Advertisement

Reluctant Soviet, German Soldier : Unlucky Estonian Had Habit of Being on the Wrong Side

Share
Associated Press

Jake Sang was in the wrong place at the wrong time during World War II.

When Germany invaded the Soviet Union, Sang was serving in the Russian army.

But when Germany neared defeat, Sang was fighting for the Germans.

Sang, now credit manager for an FMC Corp. plant near this central California city, didn’t have any choice either time.

He is a native of Estonia, which in 1940 came under the control of its eastern neighbor, the Soviet Union. Sang, then 18, had spent a year in the Estonian army and was ushered into the Russian army before the German invasion.

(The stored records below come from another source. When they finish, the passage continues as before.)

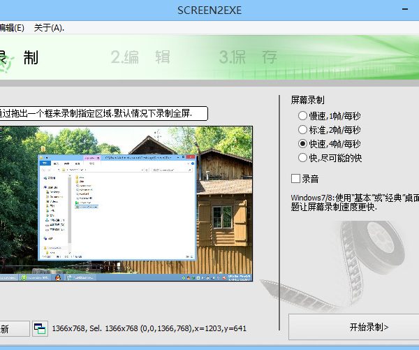This screenshot has width=419, height=350.
Task: Click the 录制 step heading
Action: (x=20, y=57)
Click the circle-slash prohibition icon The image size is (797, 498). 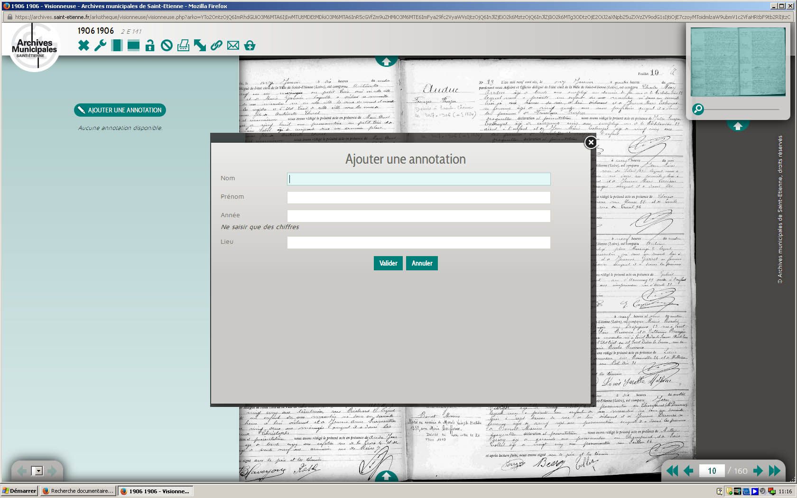point(167,46)
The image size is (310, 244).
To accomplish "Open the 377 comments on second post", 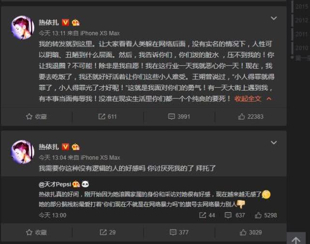I will pyautogui.click(x=179, y=232).
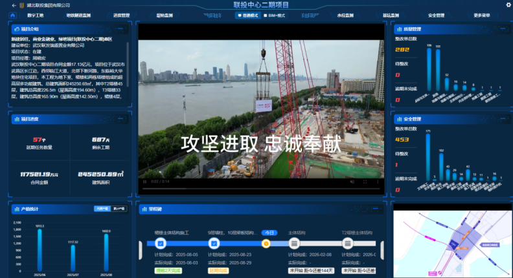
Task: Collapse the 项目介绍 panel
Action: [120, 29]
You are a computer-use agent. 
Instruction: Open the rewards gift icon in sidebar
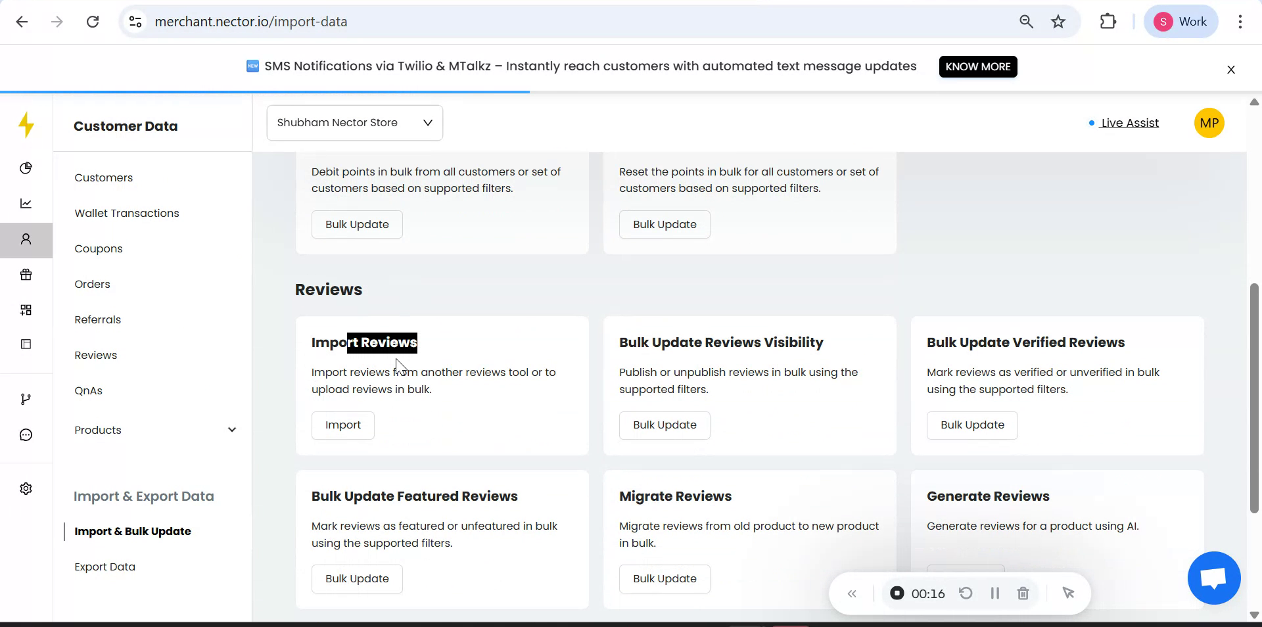[x=26, y=275]

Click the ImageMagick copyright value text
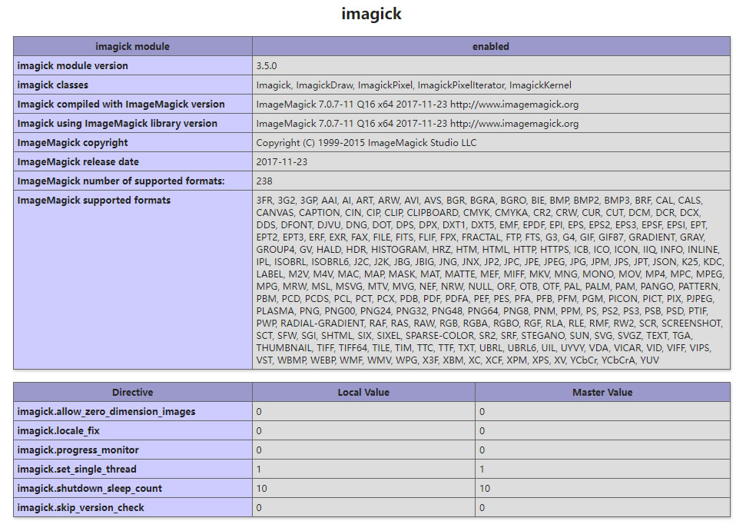[366, 142]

When the Germans captured roads that he and other Estonians were supposed to guard, they headed home, Sang recalls. But the Germans caught up with them at the border and sent them to a prison camp.

Advertisement

Released From Camp

Eight months later, the Germans decided the Estonians weren’t the enemy and let them go home.

Sang got married, became an accountant and happily let the war progress without his help until 1943.

“I thought that life was nice,” he said in an interview. “I knew that it wasn’t all over, but I didn’t know what would happen next.”

The next twist was a German invasion of Estonia and a mobilization of healthy young men like Sang into the German army.

He was shipped to the Russian front to fight his former comrades and suffered a minor wound at the River Narva as the Russians chased the Germans after the battle of Leningrad.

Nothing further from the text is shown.